- _Data shown_
-- -- --

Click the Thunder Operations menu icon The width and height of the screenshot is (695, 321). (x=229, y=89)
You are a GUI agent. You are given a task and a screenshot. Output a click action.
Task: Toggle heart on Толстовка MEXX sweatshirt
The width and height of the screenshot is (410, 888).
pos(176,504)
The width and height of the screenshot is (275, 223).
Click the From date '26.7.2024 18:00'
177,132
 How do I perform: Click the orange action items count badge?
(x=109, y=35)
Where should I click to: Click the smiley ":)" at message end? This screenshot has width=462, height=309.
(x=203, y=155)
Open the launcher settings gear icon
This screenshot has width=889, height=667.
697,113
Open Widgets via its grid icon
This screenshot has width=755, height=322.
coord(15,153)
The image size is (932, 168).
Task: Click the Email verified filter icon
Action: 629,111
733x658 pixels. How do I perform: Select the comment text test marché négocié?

-- -- --

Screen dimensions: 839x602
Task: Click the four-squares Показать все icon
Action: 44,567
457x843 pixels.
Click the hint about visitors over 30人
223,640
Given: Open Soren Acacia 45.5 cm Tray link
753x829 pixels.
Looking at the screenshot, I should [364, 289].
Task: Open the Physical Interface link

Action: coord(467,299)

-- -- --

- _Work item_
Repeat word for word the lines above that run from the line containing "Click the Thunder" through the line containing "Open Widgets via its grid icon", both ends included, and nothing else.

- _Written answer_
Click the Thunder Operations menu icon The width and height of the screenshot is (695, 321). (x=229, y=89)
You are a GUI agent. You are given a task and a screenshot. Output a click action.
Task: Toggle heart on Толстовка MEXX sweatshirt
The width and height of the screenshot is (410, 888).
pos(176,504)
The width and height of the screenshot is (275, 223).
Click the From date '26.7.2024 18:00'
177,132
 How do I perform: Click the orange action items count badge?
(x=109, y=35)
Where should I click to: Click the smiley ":)" at message end? This screenshot has width=462, height=309.
(x=203, y=155)
Open the launcher settings gear icon
This screenshot has width=889, height=667.
697,113
Open Widgets via its grid icon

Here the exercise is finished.